Пока они ждали, Томас Келлавей исчез, а потом вернулся с робкой улыбкой, неся четыре апельсина. Джем никогда еще не пробовал апельсинов — эти фрукты и в Лондоне-то были редкостью, а в Пидлтрентхайде о них слыхом не слыхивали. Он подумал немного, глядя на кожуру, а потом вонзил в нее зубы, как в яблоко, и тут же понял, что она несъедобна. Мейси рассмеялась, глядя, как он выплевывает кожуру.
— Глупый, — сказала она. — Смотри.
Она кивком показала на соседей, которые ловко очищали свои апельсины, кидая очистки на пол. В течение всего остального вечера, когда они переступали и топали ногами, кожура испускала резкий, щекочущий ноздри дух, перебивающий все остальные запахи: лошадиного помета, пота и дыма факелов.
Когда заиграла музыка, на сцену вышел Филип Астлей, чтобы обратиться к публике. Он постоял несколько мгновений, разглядывая зрителей партера. Найдя Анну Келлавей, улыбнулся, довольный тем, что его обаяние превратило врага в друга.
— Добро пожаловать в королевский салон и новый амфитеатр на открытие сезона тысяча семьсот девяносто второго года в цирке Астлея! Вы готовы изумляться и развлекаться?
Публика взревела в ответ.
— Поражаться и ошеломляться?
Снова рев.
— Удивляться и восторгаться? Тогда мы начинаем.
До представления Джему все очень нравилось, но когда оно началось, он обнаружил, что нервничает. В отличие от матери ему цирковые номера не казались достойным развлечением. Он не был поражен, подобно сестре, красотой кого-либо из исполнителей. И не радовался, как отец, тому, что все вокруг довольны. Джем знал, что по идее должен удивляться номерам, которых не видел раньше. Жонглеры подкидывали факелы и не обжигались; ученая свинья складывала и вычитала цифры; лошадь кипятила чай и наливала его в чашку; мисс Лаура Девайн в своих мелькающих нижних юбках танцевала на канате; два канатоходца сидели за столом и обедали на высоте тридцать футов над землей; наездник выпивал стакан вина, стоя на двух галопирующих по арене лошадях. Все это зрелище опровергало общепринятые представления о жизни. Люди должны падать с натянутых наверху канатов или со спин скачущих лошадей. Свиньи не умеют складывать и вычитать. Лошади не могут готовить чай.
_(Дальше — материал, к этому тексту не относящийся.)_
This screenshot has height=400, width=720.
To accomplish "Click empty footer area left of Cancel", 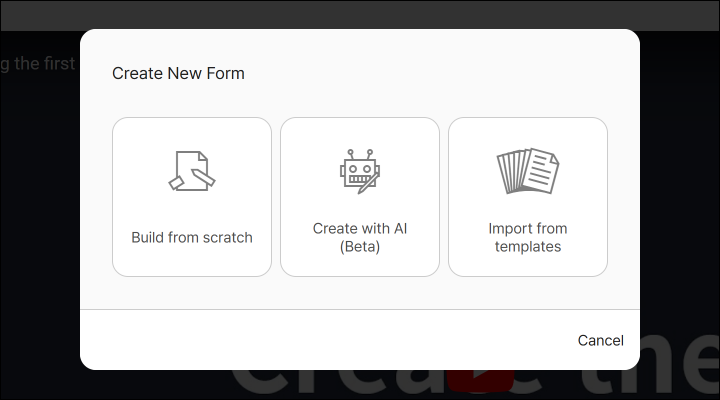I will (x=321, y=340).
У мисс Девайн от всех этих прыжков должна закружиться голова.
Джем знал это. Но вместо того, чтобы восторгаться и кричать от изумления, как это делали окружающие, включая его родителей и сестру, он испытывал скуку именно потому, что представление не было похоже на жизнь. Оно так противоречило его жизненному опыту, что не оказывало на него почти никакого воздействия. Может быть, если бы наездник стоял на одной лошади или просто сидел в седле, а жонглеры подкидывали шары вместо горящих факелов, то и он смотрел бы, широко раскрыв глаза и крича от восторга со всеми.
Не интересовали его и драмы с их восточными танцами, воспроизведения сражений, дома с привидениями и щебечущие любовники. Только перемена декораций, когда заставки с горами и животными, или волнующимся морем, или сценами сражений быстро убирались, а за ними оказывались звездное ночное небо, руины замка или сам Лондон, интересовала его. Мальчик не мог понять, почему людям нравится видеть копию лондонского неба, когда они могут выйти на улицу, встать на Вестминстерском мосту и посмотреть на настоящее.
Оживился Джем, только когда приблизительно через час после начала представления он заметил на балконе лицо Магги, торчавшее между двумя солдатами. Если она его и увидела, то никак не показала этого. Девочка смеялась выходкам клоуна, который скакал на лошади, тогда как обезьяна на другом коне пыталась догнать его. Джему нравилось незаметно смотреть на нее. Она была такой счастливой, такой поглощенной зрелищем, показной налет всезнания, которое она постоянно демонстрировала, сейчас исчез, подспудная тревога, преследовавшая ее, уступила место невинности, пусть хотя бы и временно.
— Я выйду в уборную, — прошептал Джем Мейси.
Та кивнула — ее глаза были устремлены на обезьяну, которая со своей лошади перепрыгнула на лошадь клоуна. Джем начал протискиваться через плотную толпу, слыша, как смеется и хлопает в ладоши его сестра.
Выйдя из зала, он нашел вход на балкон за углом, разделявшим более благородную публику партера и грубых зрителей, наводнявших балкон. Перед лестницей, ведущей наверх, стояли два человека.